Well, I was about to throw everything away but I figured I’d ask my mom beforehand.

My mom said that my music teacher paid for the books and has the right to give copies to the students. She also said that this is why the books cost so much, because the publishers assume that they’ll be given to students.

Is there any truth to this, should I listen to my mom or just throw away the music?
 
Dont throw anything away your fine. As long as your not making money off of it your fine. They are part of the lessons you took and paid for.
 
My mom said that my music teacher paid for the books and has the right to give copies to the students. She also said that this is why the books cost so much, because the publishers assume that they’ll be given to students
To the best of my knowledge, this is UNTRUE unless it says clearly on the copyright page that permission is given to photocopy pages for instructional purposes.

If you’re serious about the moral duty here, you need to investigate this. . .perhaps by calling your old music teacher if you don’t have copyright pages.
Dont throw anything away your fine. As long as your not making money off of it your fine. They are part of the lessons you took and paid for.
Sorry, this is completely false. Publishers do not care if you paid for lessons or not, and whether or not if you make money only impacts how much they ask for damages when they sue. If you use the text, they expect you to pay for it. Using your logic, colleges would allow for textbooks to be copied with no one ever buying their own texts, and that manifestly is not the case.
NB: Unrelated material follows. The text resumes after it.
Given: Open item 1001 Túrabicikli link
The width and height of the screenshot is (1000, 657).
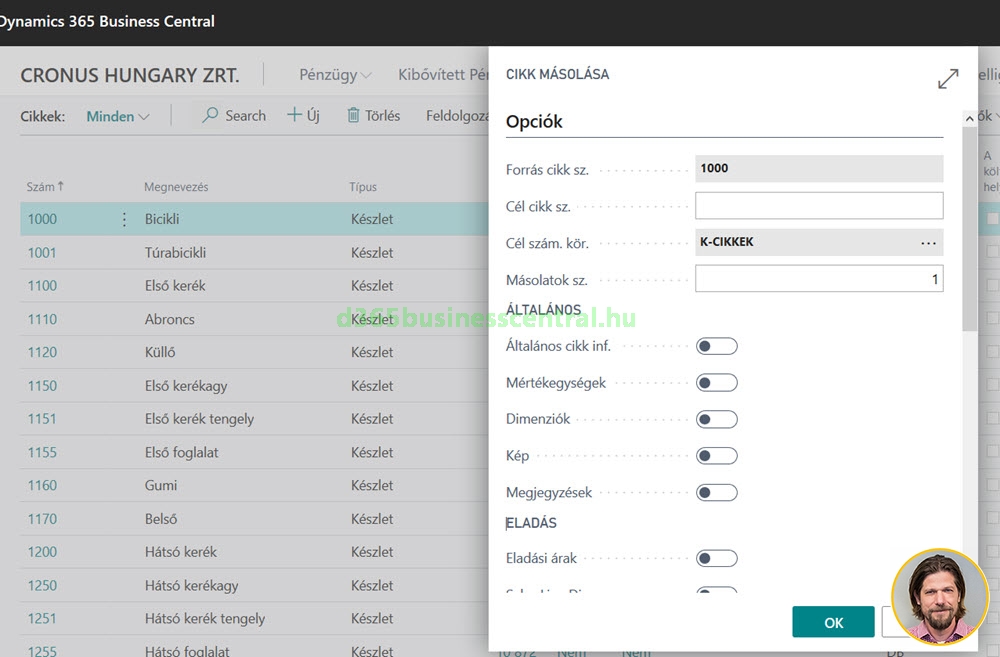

College copy centers in fact will not break copyright law, not even if professors ask them to (this is CERTAINLY the case at the University of Washington)

Now, in honesty Hermione, few if any publishers would actually pursue you. You aren’t going to get fined for this. But morally, I believe your mom and the Dude here are misguided.

If you can find documentation to back up your claim, Dude, I will eat a printout of this thread.
 
Yeah, what demolitionman65 said

There is a whole doctrine of “fair use” but I don’t think you are covered here

If you are in the US here is a good primer for copyright law

www-sul.stanford.edu/cpyright.html

As a producer of intellectual property this is a sore spot for me.

I’ve gotten into some arguments with folks who think stealing songs in ok because the “record companies make too much money”
 
Thanks everyone! 🙂

I’ve resolved to throw away the music sheets. Is there an obligation to make restitution?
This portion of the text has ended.